For a new mother, a certain amount of nipple tenderness in the first weeks of breastfeeding can feel normal—like the body learning a new language. But there is a clear line between the expected ache of latching and a pain that signals something is wrong. Persistent, worsening, or one-sided soreness is not a rite of passage you have to endure. Understanding where that line falls helps you protect your breastfeeding journey and your health.
Below are three concrete red flags that indicate your sore nipples need more than a soothing balm—they need a clinical look. These signs are the body’s way of saying the latch, the milk flow, or the tissue itself is compromised.
Red Flag #1: Cracking, Bleeding, or Open Wounds That Do Not Heal
While a mild pinkness or slight tenderness after a feeding session can be normal, raw, cracked, or bleeding tissue is not. Your nipple skin is meant to stretch and compress during breastfeeding, but it should not break down week after week.
If you see visible fissures, scabs, or bleeding that persists beyond the first week, the most common culprit is a poor latch. The baby may be nursing on the nipple rather than taking in a large mouthful of areolar tissue. Over time, this friction erodes the skin. However, there is another possibility: a tongue-tie or lip-tie in the infant, which restricts proper tongue movement and creates a shallow, damaging latch.
Quick check: After a feeding, your nipple should look roughly the same shape it started—not compressed into a lipstick-like slant or white crease at the tip.
Any open wound is also an entry point for bacteria. If you notice spreading redness, warmth, or streaks on the breast tissue itself, that moves beyond a nipple issue into possible mastitis—which requires medical treatment.

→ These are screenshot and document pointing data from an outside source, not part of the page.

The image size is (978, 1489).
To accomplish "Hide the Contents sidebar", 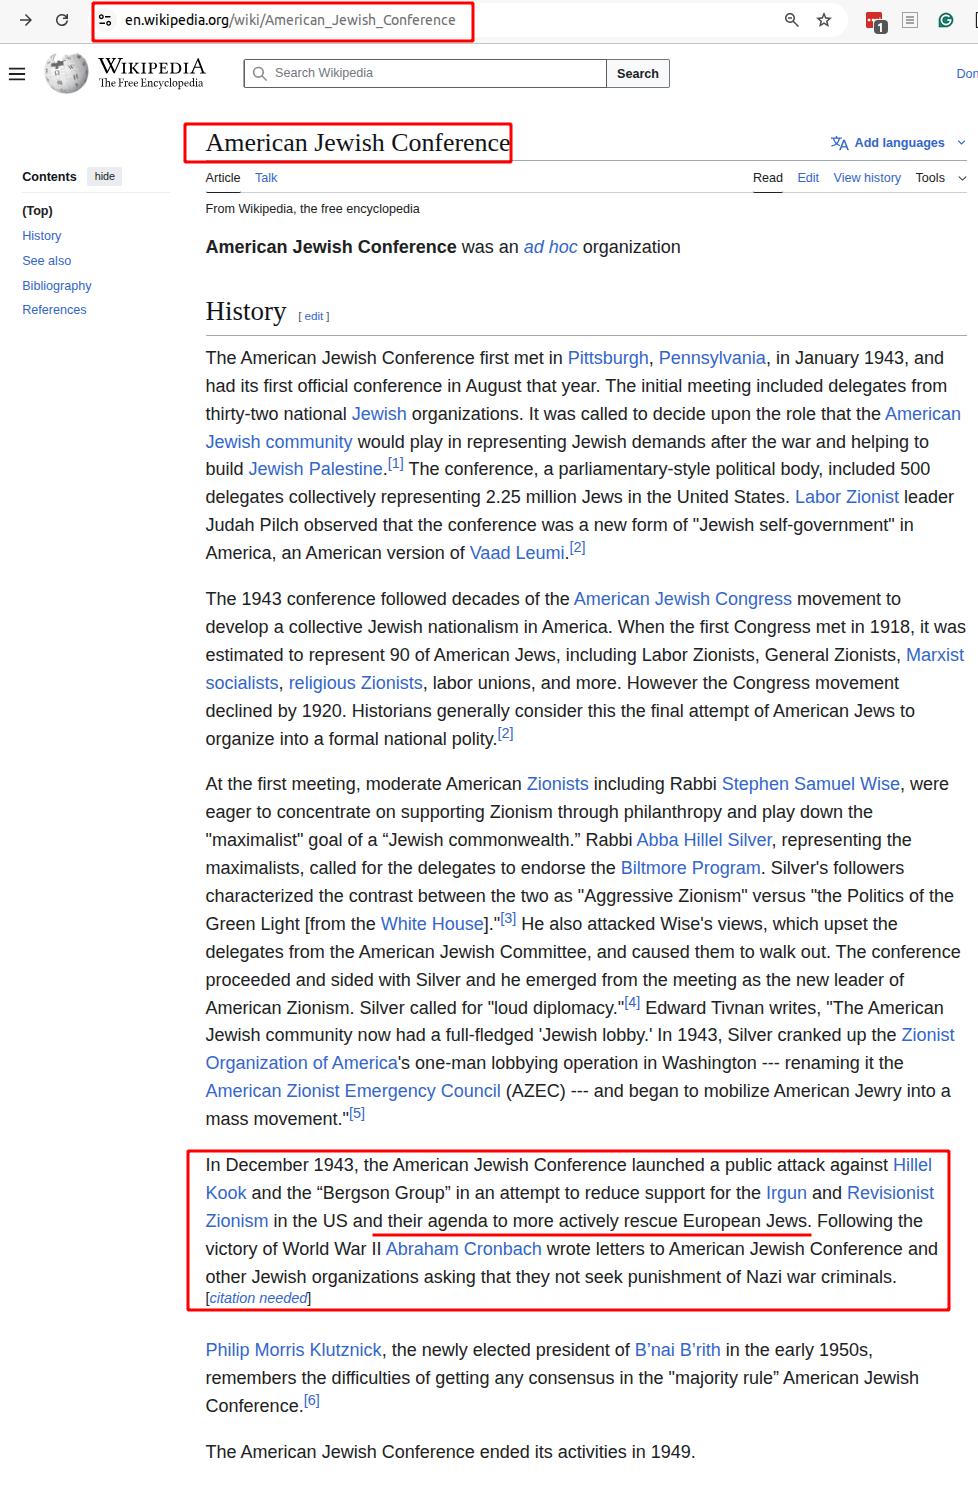I will tap(105, 177).
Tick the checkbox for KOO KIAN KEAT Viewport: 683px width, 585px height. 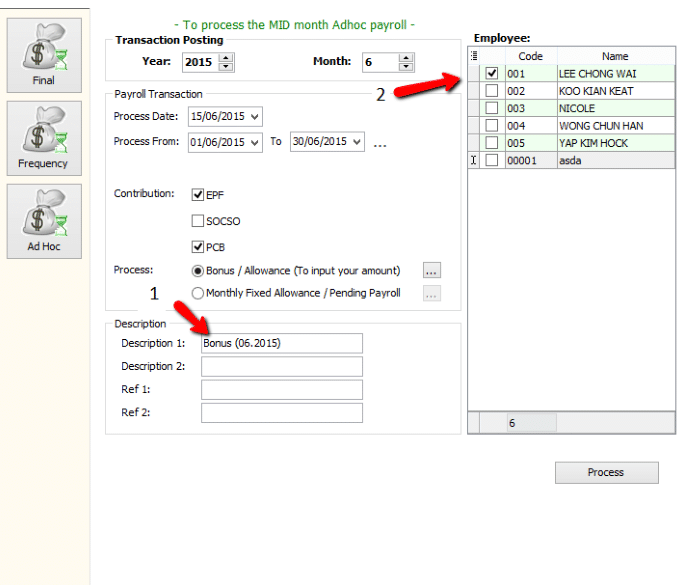[x=491, y=91]
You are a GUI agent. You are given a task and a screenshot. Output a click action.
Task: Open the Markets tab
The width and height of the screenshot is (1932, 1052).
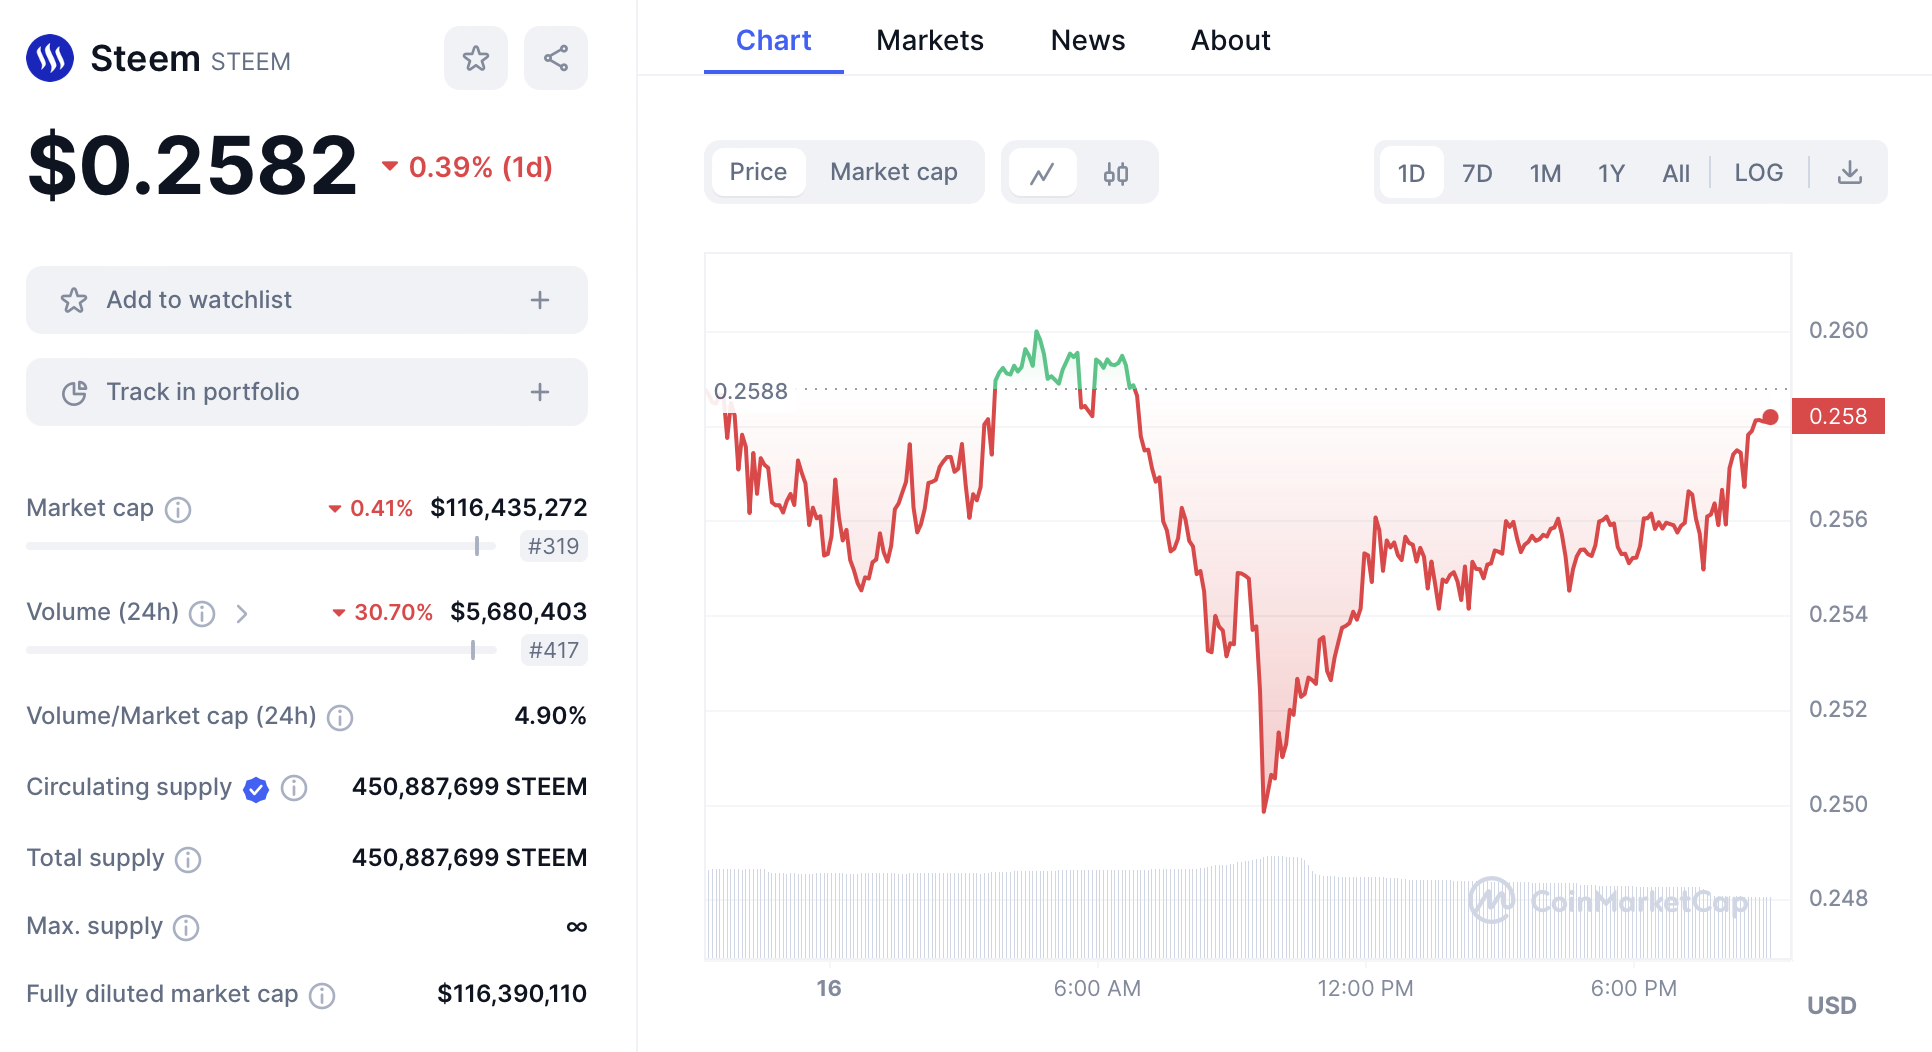[x=929, y=40]
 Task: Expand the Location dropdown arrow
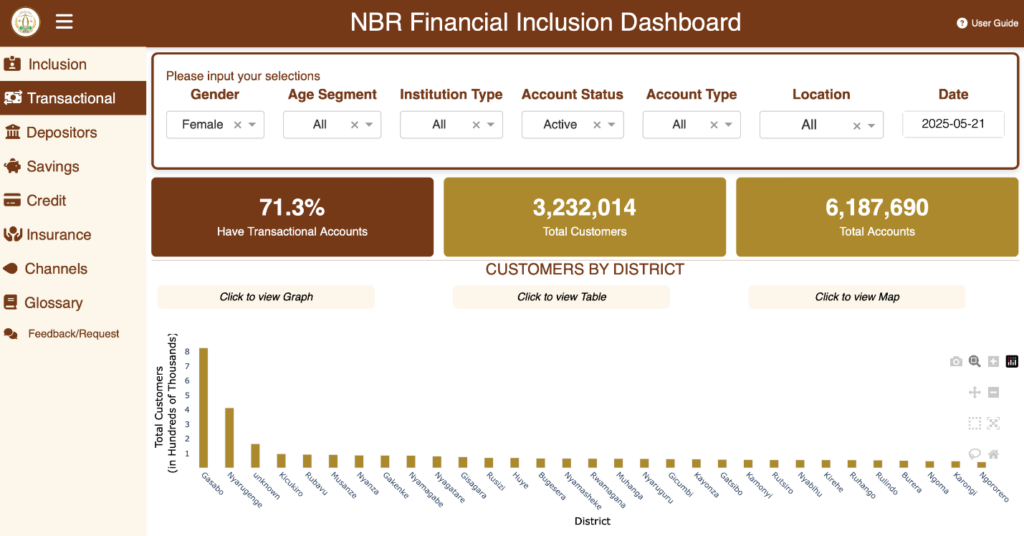coord(871,126)
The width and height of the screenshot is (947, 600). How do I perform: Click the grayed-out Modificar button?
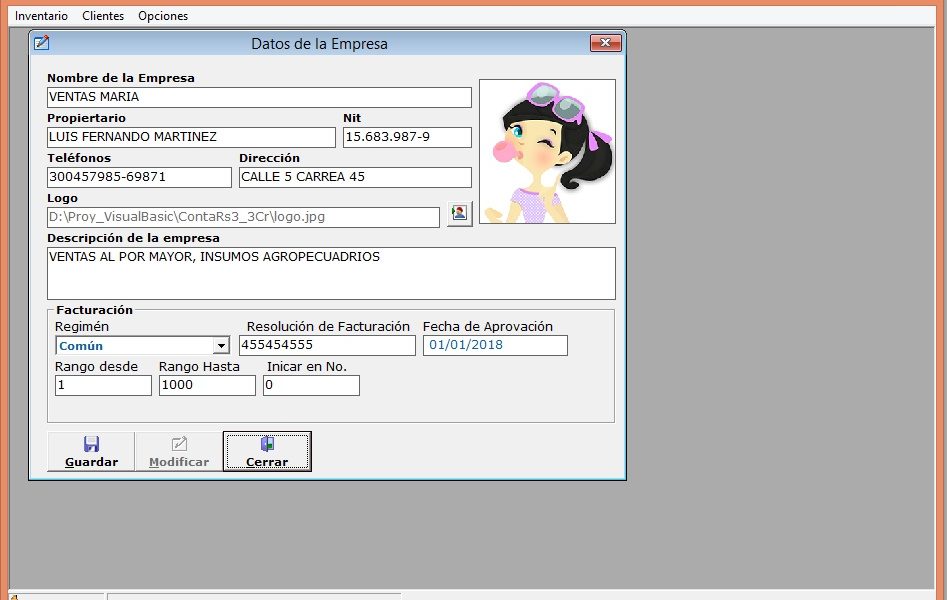[179, 451]
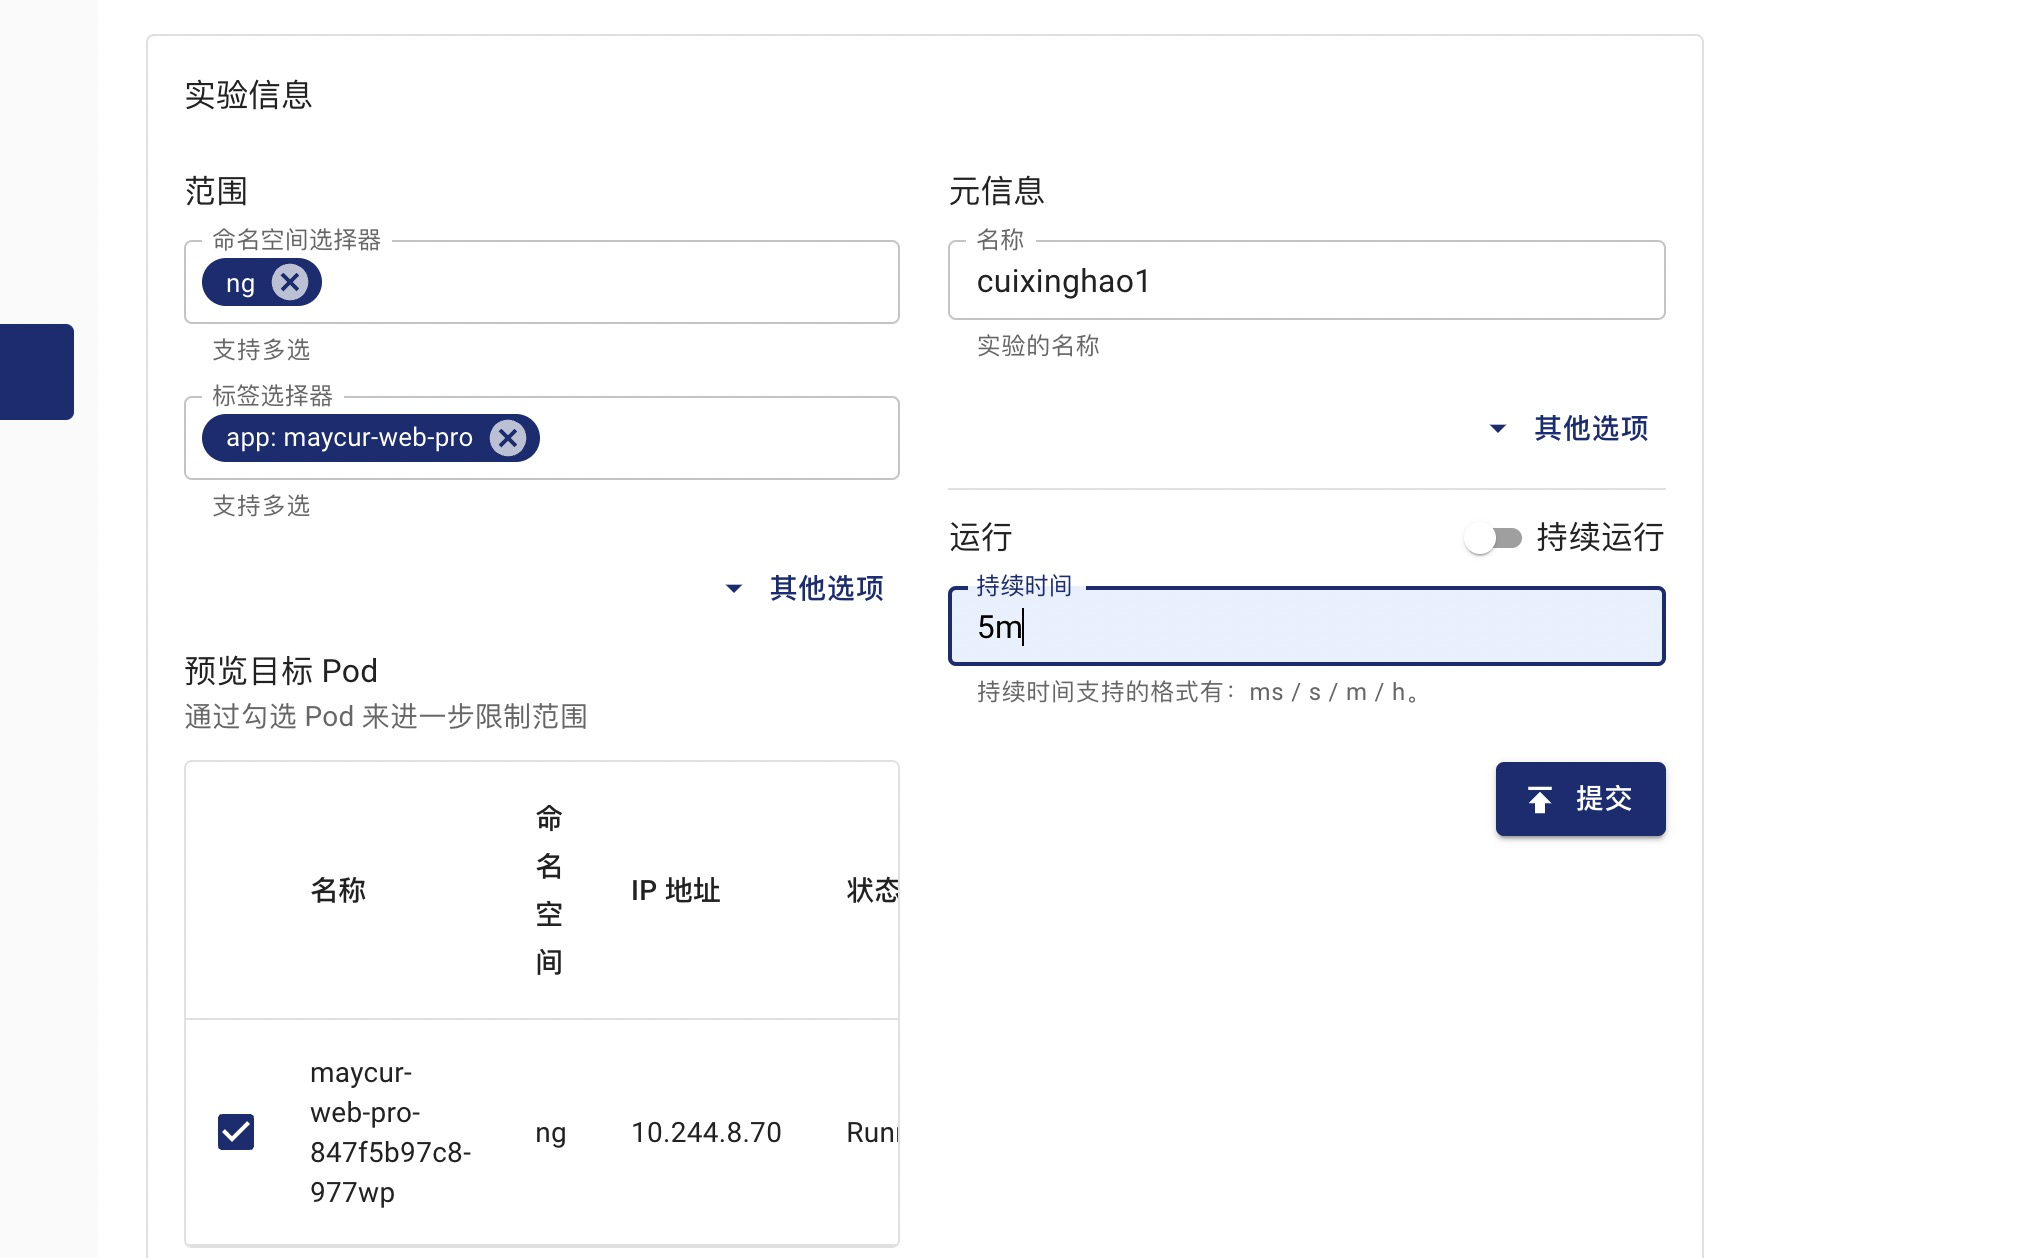Click the 命名空间 column header

click(549, 890)
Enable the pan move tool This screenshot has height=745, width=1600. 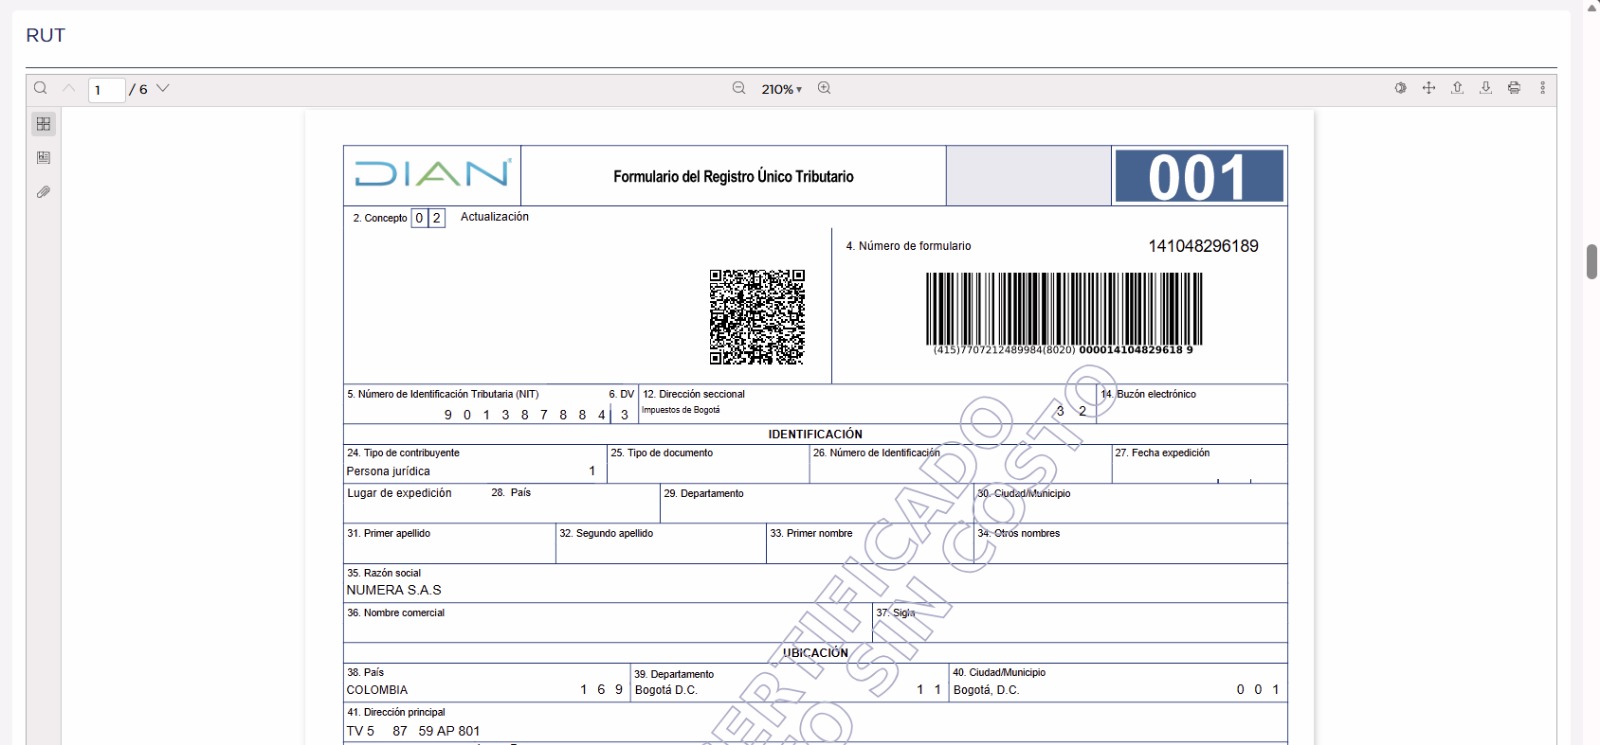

Red Flag #2: Sharp, Shooting Pain That Persists Through the Entire Feeding
There is a difference between an initial latch pinch that fades after a few seconds and a searing, stabbing pain that lasts the entire nursing session. If the pain is constant, or if it feels like needles or glass shooting through the breast, do not dismiss it.
This kind of pain often points to one of two conditions:
- Thrush (Candida overgrowth): A fungal infection that thrives in warm, moist environments. Alongside deep burning pain, you may see shiny, flaky, or bright pink nipples. Your baby might have white patches inside their mouth that do not wipe away easily.
- Vasospasm: A sudden constriction of blood vessels in the nipple, often triggered by cold or a shallow latch. The nipple may turn white, then purple, then red as blood flow returns, accompanied by a throbbing or burning ache.
Both conditions need a specific treatment plan—antifungal medication for thrush, and addressing the root latch issue plus heat protection for vasospasm. Neither resolves with nipple cream alone.
Red Flag #3: Pain That Is Strictly on One Side
Breasts are sisters, not twins, and one side often produces more milk or has a slightly different shape. However, pain that is isolated to a single breast—especially when it arrives after weeks of comfortable nursing—is a classic warning sign for three interconnected problems:
- Plugged duct or mastitis: A hard, tender spot in one breast that does not soften after feeding, sometimes accompanied by a fever or flu-like body aches. This is inflammation, not just soreness.
- Bacterial infection (often linked to the cracked skin from Red Flag #1): Bacteria enter through broken skin on one side, causing localized infection.
- Abscess: A pocket of pus that feels like a hot, hard, extremely tender lump. This is a medical emergency that requires drainage.
If the pain is limited to one breast and lasts more than 24 hours despite good feeding and rest, see a healthcare provider or a lactation consultant. Waiting often makes the inflammation worse.
When to Call Your Doctor or Lactation Consultant
You do not need to wait for all three red flags to appear. Even one of these signs means it is time to get help. Bring your baby with you if possible, so a professional can observe a full feeding. Lactation consultants are covered by many insurance plans, and most hospitals offer outpatient breastfeeding clinics.
Also watch for systemic symptoms: a fever over 100.4°F, chills, nausea, or red streaks on the breast. These suggest the infection is moving beyond the nipple tissue. In that case, call your obstetrician or midwife immediately.
Protecting Your Nipples While You Get Help
While you arrange a consultation, there are gentle measures that support healing without replacing medical care:
- Rinse nipples with plain warm water after nursing and pat dry—do not rub.
- Use 100% medical-grade lanolin or a hydrogel pad on clean nipples between feeds if cracks are present.
- Alternate starting sides at each feeding to reduce repeated pressure on the most painful spot.
- Try different nursing positions (football hold, laid-back nursing) to shift the baby's mouth angle away from the injured area.
Sore nipples are common, but severe pain is not a medal of honor. It is a signal—one that, when listened to early, can turn a painful breastfeeding experience into a sustainable, comfortable one.